My husband and I have been married for seven years, and I have not once been awakened in the middle of the night with snoring.  Until the dog came to live with us.

Braun the big brown dog (also known as a Chocolate Labrador) became a part of our family in the summer of 2005.  His previous owners could no longer care for him, since they were moving house and couldn’t take Braun with them.  I told his previous owner that I would be glad to take him into our family, and he moved right in.  It didn’t take him long to decide that his two favorite people in the world were my three-year-old son and nineteen-year-old stepson.  At six years old, Braun hadn’t lost a step and still had all the playfulness and vitality of a puppy.  Without the chewing.

I have always been a dog owner.  I’ve had several Beagles, a Golden Retriever, and before the addition of Braun, two Walker Coonhounds.  All my prior dogs were “outside” dogs, meaning they rarely, if ever, came into the house.  Braun is an inside dog, and rarely, if ever, goes outside.  Never having a dog live in the house, I didn’t know what to expect.  Braun is well-behaved and loving, and has never had an accident.  He is the perfect indoors pet, until he goes to sleep.

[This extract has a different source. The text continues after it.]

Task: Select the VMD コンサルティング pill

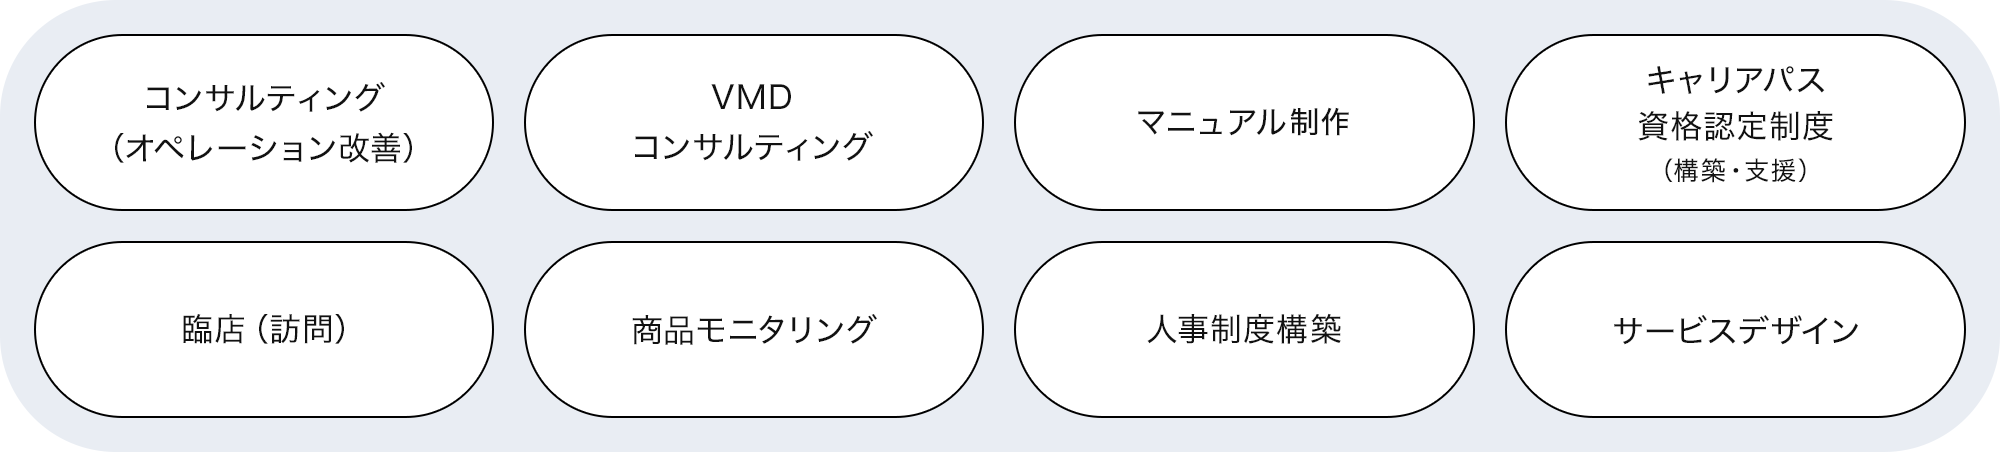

The first evening Braun lived in our house, my husband and I turned on our computers after my young son had gone to bed.  My stepson was in his room, playing video games, and the house was quiet.  Suddenly, we heard the loudest snore we had ever heard.  My husband checked on my stepson.  When he opened his door, he was sitting on his bed, obviously not asleep.  He then checked on my young son, who is a sound sleeper and not known for snoring.  If it was him, it was a sure sign that my little boy was beginning to get sick.

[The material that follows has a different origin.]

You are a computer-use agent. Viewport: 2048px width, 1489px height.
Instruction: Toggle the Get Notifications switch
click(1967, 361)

When he opened the door to my son’s room, all he could hear was the quiet, rhythmic breathing of a sleeping child.  He came back to me, busily working at my computer, and informed me that it was neither of the children.  We began to search the house for our dear old cat, who is a noisy sleeper in her own right.  We found her, lying on a chair, purring in her sleep.  The sounds coming from her were nowhere near the volume we had heard.  Then, suddenly, a yelp from our newest family member.

Concerned for him, my husband and I rushed to Braun, only to find him sprawled out on a pile of dirty clothes waiting to be washed, sound asleep.  We watched as he ran in his sleep, and listened as he barked at phantom squirrels and groundhogs, and snored louder than any human I have ever heard.

When I married my husband, I knew I could probably expect a partner that would snore, and may even wake me with his snoring.  Braun sleeps next to my bed most nights, and it isn’t my husband that wakes me with his snoring – it’s my dog, my faithful companion, Braun the big brown dog.